Re: [PATCH v3] elf: Fix DTV gap reuse logic (BZ #27135)

[Adhemerval Zanella via Libc-alpha <libc-alpha@sourceware.org>]

On 15/07/2021 10:36, Stefan Liebler via Libc-alpha wrote:
> On 14/07/2021 20:11, Adhemerval Zanella via Libc-alpha wrote:
>>
>>
>> On 14/07/2021 13:57, Carlos O'Donell wrote:
>>> On 7/14/21 9:52 AM, Adhemerval Zanella wrote:
>>>>
>>>>
>>>> On 09/07/2021 12:05, Szabolcs Nagy wrote:
>>>>> The 07/09/2021 10:50, Adhemerval Zanella wrote:
>>>>>> Changes from previous version:
>>>>>>
>>>>>>   - Fix commit message and add a line about the bug fixes.
>>>>>>   - Use atomic operation while setting the slotinfo.
>>>>>>   - Use test_verbose on tst-tls20.c.
>>>>>>
>>>>>> ---
>>>>>>
>>>>>> This is updated version of the 572bd547d57a (reverted by 40ebfd016ad2)
>>>>>> that fixes the _dl_next_tls_modid issues.
>>>>>>
>>>>>> This issue with 572bd547d57a patch is the DTV entry will be only
>>>>>> update on dl_open_worker() with the update_tls_slotinfo() call after
>>>>>> all dependencies are being processed by _dl_map_object_deps().  However
>>>>>> _dl_map_object_deps() itself might call _dl_next_tls_modid(), and since
>>>>>> the _dl_tls_dtv_slotinfo_list::map is not yet set the entry will be
>>>>>> wrongly reused.
>>>>>>
>>>>>> This patch fixes by renaming the _dl_next_tls_modid() function to
>>>>>> _dl_assign_tls_modid() and by passing the link_map so it can set
>>>>>> the slotinfo value so a so subsequente _dl_next_tls_modid() call will
>>>>>> see the entry as allocated.
>>>>>
>>>>> this paragraph still has 'so a so subsequente'
>>>>> and i would add the bug number into the first sentence.
>>>>
>>>> Fixed.
>>>>
>>>>>
>>>>>>
>>>>>> The intermediary value is cleared up on remove_slotinfo() for the case
>>>>>> a library fails to load with RTLD_NOW.
>>>>>>
>>>>>> This patch fixes BZ #27135.
>>>>>>
>>>>>> Checked on x86_64-linux-gnu.
>>>>>
>>>>> the patch looks ok to me, with the commit message
>>>>> and the comment issue below fixed.
>>>>>
>>>>> Reviewed-by: Szabolcs Nagy <szabolcs.nagy@arm.com>
>>>>
>>>> Carlos, is it for push?
>>>
>>> It's a non-ABI bug fix, so we can push it.
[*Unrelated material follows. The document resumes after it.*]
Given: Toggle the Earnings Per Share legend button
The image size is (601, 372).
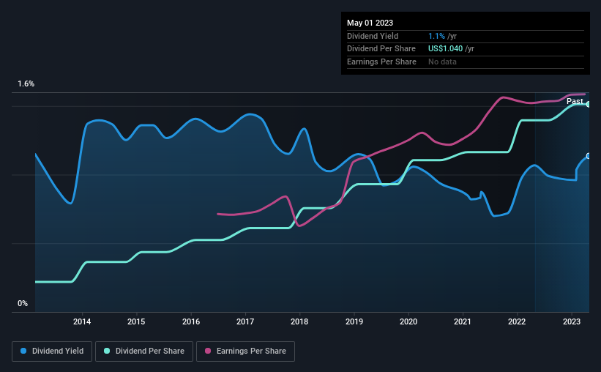Looking at the screenshot, I should (245, 351).

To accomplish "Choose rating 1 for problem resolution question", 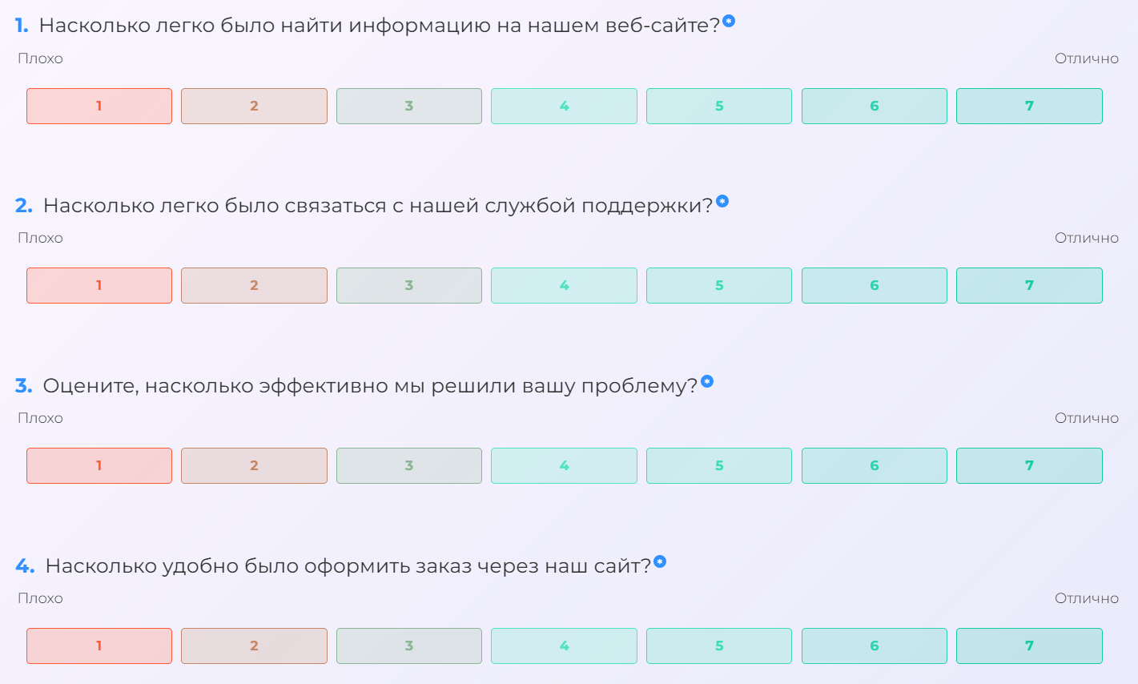I will coord(99,465).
Thanks for asking.
>>>
>>
>> And it is in, let's hope it does not brake anything again ;)
>>
> 
> Hi Adhemerval,
> 
> I'm getting a segfault on s390x in elf/tst-tls20. It is at the end of
> do_test() when the stack-protector-canary is compared.
> 
> I'm also getting such an error on x86_64,
> $ <glibc>/configure --prefix=/usr --enable-stack-protector=strong
> $ make
> $ make subdirs=elf check
> $ make t=elf/tst-tls20 test
> ...
> *** stack smashing detected ***: terminated
> make[2]: Leaving directory 'glibc/elf'
> FAIL: elf/tst-tls20
> original exit status 1
> Didn't expect signal from child: got `Aborted'
> 
> 
> If configuring without --enable-stack-protector=strong, then
> elf/tst-tls20 succeeds.
> 
> Can you please have a look?

Sigh, it is overlook in array access.  I reproduced it on x86_64 as well, 
this should fix it:

diff --git a/elf/tst-tls20.c b/elf/tst-tls20.c
index d8d04fe574..831c3336c9 100644
--- a/elf/tst-tls20.c
+++ b/elf/tst-tls20.c
@@ -226,12 +226,12 @@ do_test_dependency (void)
       int mods[nmods];
       /* We use '0' as indication for a gap, to avoid the dlclose on iteration
         cleanup.  */
-      for (int n = 1; n <= nmods; n++)
+      for (int n = 1; n < nmods; n++)
        {
          load_mod (n);
           mods[n] = n;
        }
-      for (int n = 1; n <= nmods; n++)
+      for (int n = 1; n < nmods; n++)
        {
          if (!is_mod_set (g, n))
            {
@@ -304,12 +304,12 @@ do_test_invalid_dependency (bool bind_now)
       int mods[nmods];
       /* We use '0' as indication for a gap, to avoid the dlclose on iteration
         cleanup.  */
-      for (int n = 1; n <= nmods; n++)
+      for (int n = 1; n < nmods; n++)
        {
          load_mod (n);
           mods[n] = n;
        }
-      for (int n = 1; n <= nmods; n++)
+      for (int n = 1; n < nmods; n++)
        {
          if (!is_mod_set (g, n))
            {